THERE are 12,796,346 managers in the world.
Four of them are very, very good. And of this illustrious quartet one of them is retired. Of the rest, 12,796,321 are okay and 2001 are really awful.
This statistic, verified after I fitted the wee motors in my heid with catalytic converters, shows that there is the possibility of a football manager in the middle category to do something outstanding.
But to be great the trick is to do it year after year at club after club. This why the first category only has four members. Members of the latter category create mayhem year after year at club after club but this rarely has an impact on their long-term employment.
This why the case of Jose Mourinho is so intriguing to all those who coach teams, whether they be the boys' club or the Sunday league side. Jose is one of the four. He wins everywhere, though in the spirit of innate perversity he managed to be a comparative dud in his last year at Real Madrid.
The Sunday League/boys' club/ five-a-side supremo brigade do not believe they could be the next Mourinho, they know it. Jose, after all, was as good at football as Nick Clegg is at sticking to promises.
Every wannabe coach thus knows that his football background is irrelevant. It does not matter that he lumbered around sodden pitches committing sodding atrocities for 10 years. It does not matter that his football badges came from the inside of cereal boxes. It does not disturb him that his tactical knowledge came from a musty cassette of Andy Gray's Boot Room.
He just knows he could do a job at, say, Liverpool. He believes that one day a director from Anfield will be travelling around the back pitches of Glasgow and suddenly stop to exclaim: "Hey, that centre-half is so obese he is playing Sumo football! Hey, the manager could rent out that back four as a bouncy castle!
"Hey, they are treating the ball with such brutality that the referee has just called social services! But, hey, this coach can set a team out and I love his ethos! He is coming back to Liverpool with me."
It sounds as implausible as Henry Kissinger winning the Nobel Peace Prize, but that happened.
And, in principle, it is how managers are recruited at the very top level. A board is convinced of a relatively unproven coach's potential and backs him to succeed. Fot at least three weeks.
The great managers - a Mourinho, a Ferguson - can over-achieve, winning European trophies with Porto and Aberdeen respectively. But they also have the ability simply to achieve, that is take a great club and make it do what a great club should do: win and win and win some more.

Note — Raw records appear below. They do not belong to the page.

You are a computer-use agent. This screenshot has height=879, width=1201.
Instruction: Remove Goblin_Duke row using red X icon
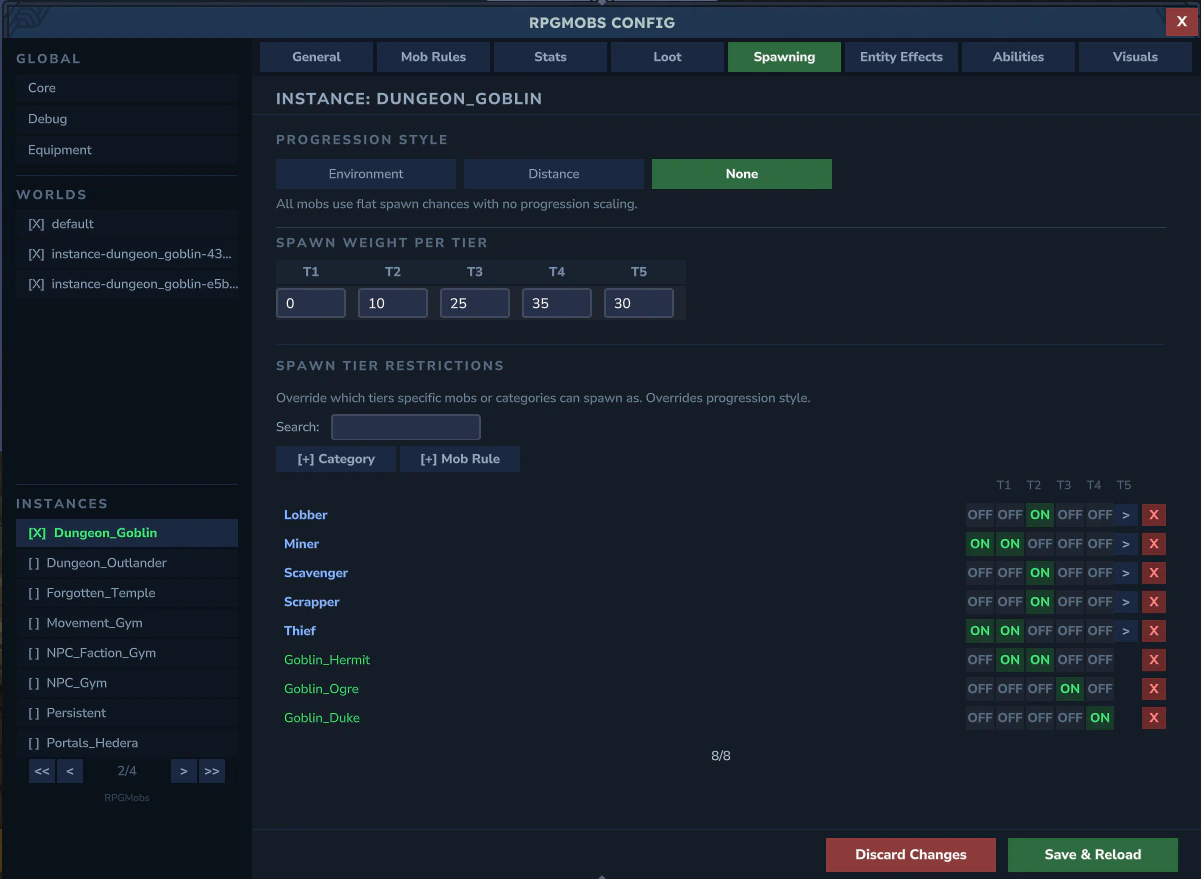1154,717
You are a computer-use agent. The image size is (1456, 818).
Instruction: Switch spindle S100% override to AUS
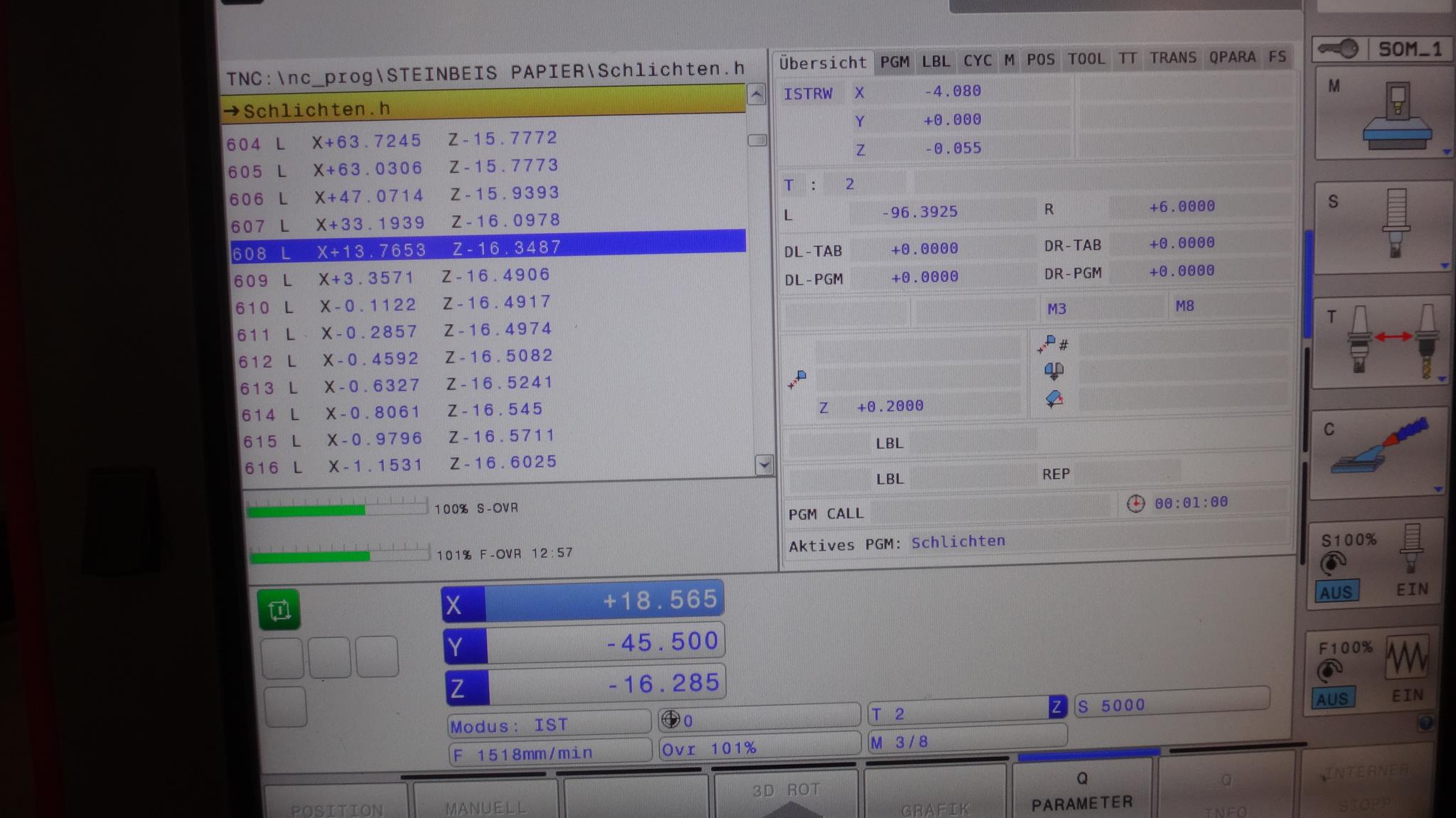1335,591
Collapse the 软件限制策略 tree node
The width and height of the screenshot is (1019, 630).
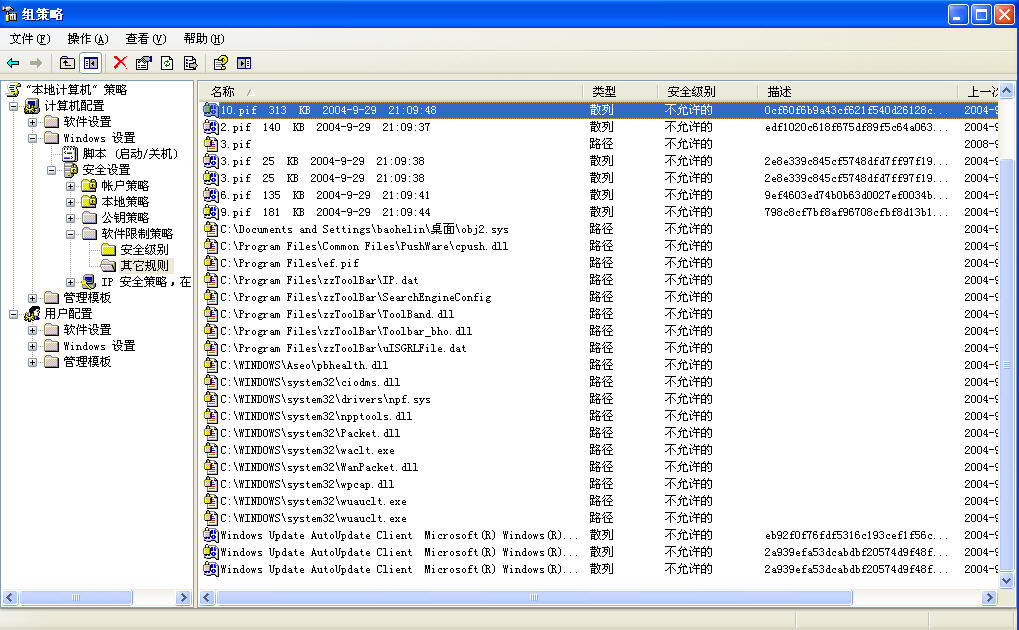pyautogui.click(x=71, y=234)
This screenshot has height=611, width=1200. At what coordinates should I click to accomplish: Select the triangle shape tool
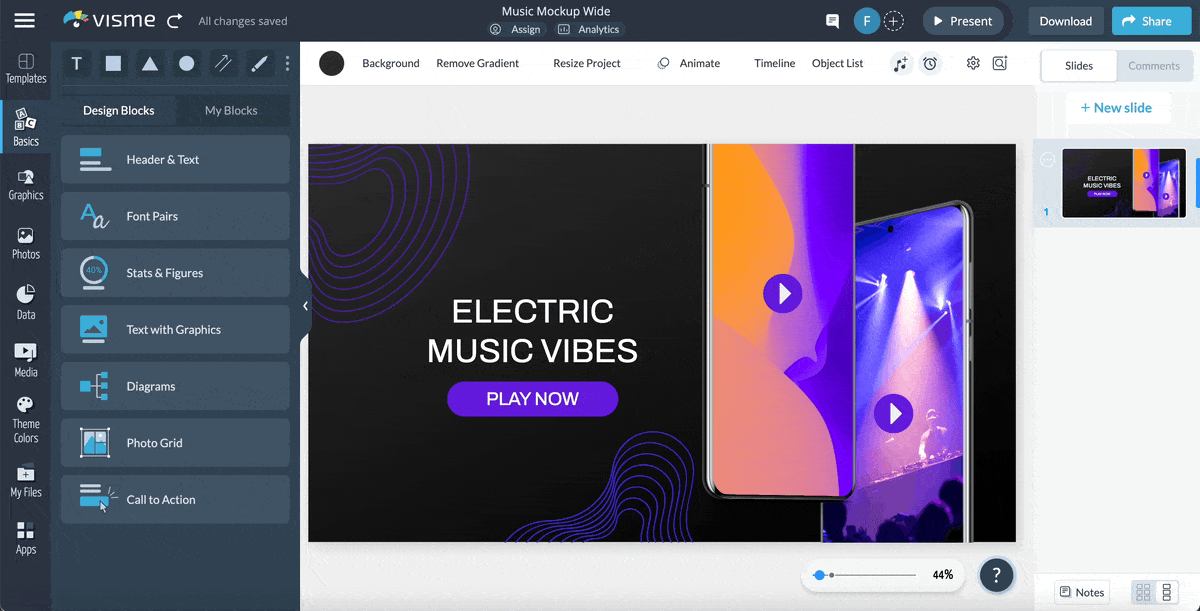[x=150, y=64]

The mass of managers are condemned to prosper or triumph at the whim of fate. They can impose systems, talk about projects and even chunter on about the group, as if the back four have just been renamed the Beatles (the signature tune at Liverpool should be Help!).

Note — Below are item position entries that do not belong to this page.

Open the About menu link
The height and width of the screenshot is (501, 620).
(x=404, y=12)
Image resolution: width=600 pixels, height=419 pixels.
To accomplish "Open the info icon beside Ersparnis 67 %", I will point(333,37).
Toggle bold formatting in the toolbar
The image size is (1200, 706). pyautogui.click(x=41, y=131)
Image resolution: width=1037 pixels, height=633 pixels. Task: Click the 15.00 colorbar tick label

There is a simple truth that is becoming more and more obvious at the top level. The vast majority of managers are dependent on a star player for their reputation.

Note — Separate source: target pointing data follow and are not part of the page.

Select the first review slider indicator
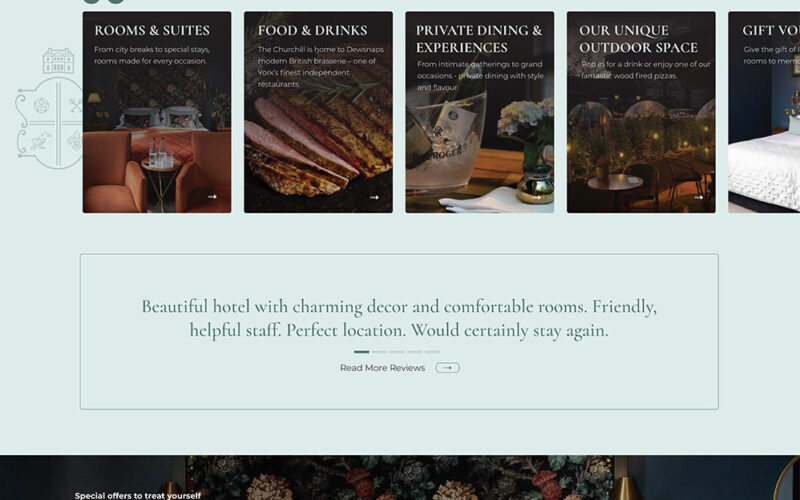This screenshot has height=500, width=800. (361, 352)
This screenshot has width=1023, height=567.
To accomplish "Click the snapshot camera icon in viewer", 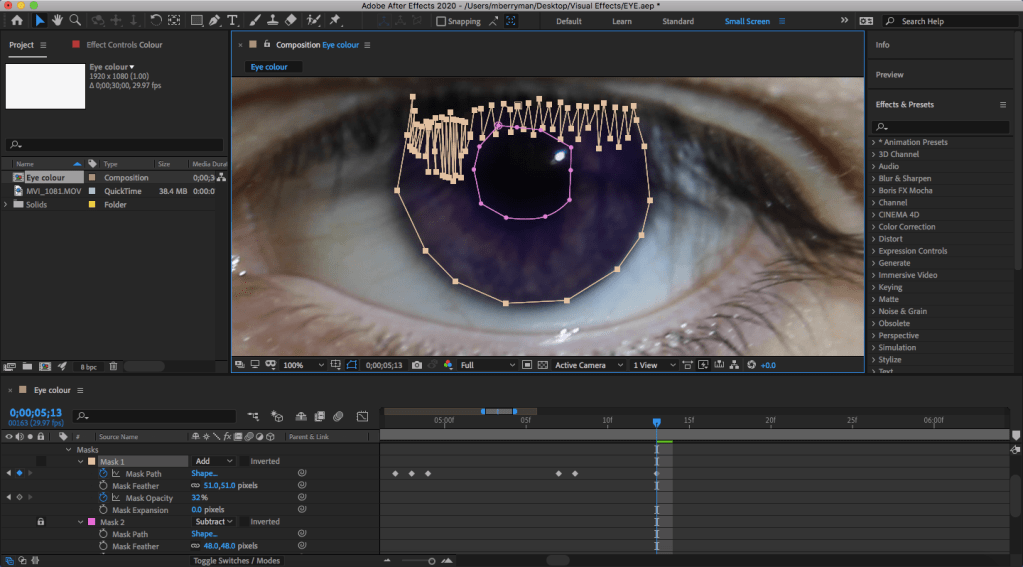I will 417,365.
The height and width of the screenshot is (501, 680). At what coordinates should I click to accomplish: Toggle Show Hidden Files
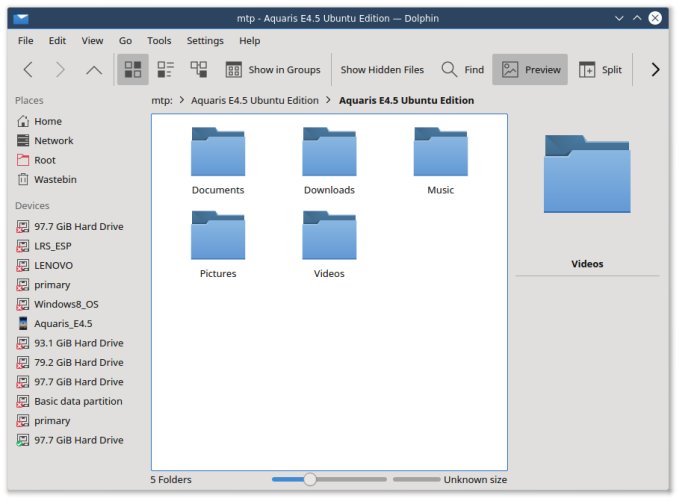click(382, 70)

For example Brendan Rogers + Luis Suarez = the oft-expressed sentiment that the manager was a genius. Brendan Rogers - Suarez = not so much a managerial genius. Similarly, Harry Redknapp + Gareth Bale = say what you like about 'Arry but he knows how to put out an entertaining team. Redknapp - Bale = 'Arry hasn't got a clue; he thinks tactics is a time bomb.
The top guys bend both players and circumstance to their will. Juergen Klopp loses such as Robert Lewandowski and has a blip in the Bundesliga but forges on in the Champions League. Fergie wins titles without Ronaldo and with teams immediately decreed past it, especially if they have just won the title by 11 points. Pep Guardiola has a poor season when winning just the Bundesliga and German Cup. Another candidate for the very top bracket - Diego Simeone - comes within seconds of winning a Champions League with the second biggest team in a city.
They are not in thrall to one player. They believe their future lies within them. They know they can not control the ball on the park, the ref with the whistle or even the player with the attitude. They accept this, knowing they can prevail.
It is what life has taught them. Just ask the other 12,796,342.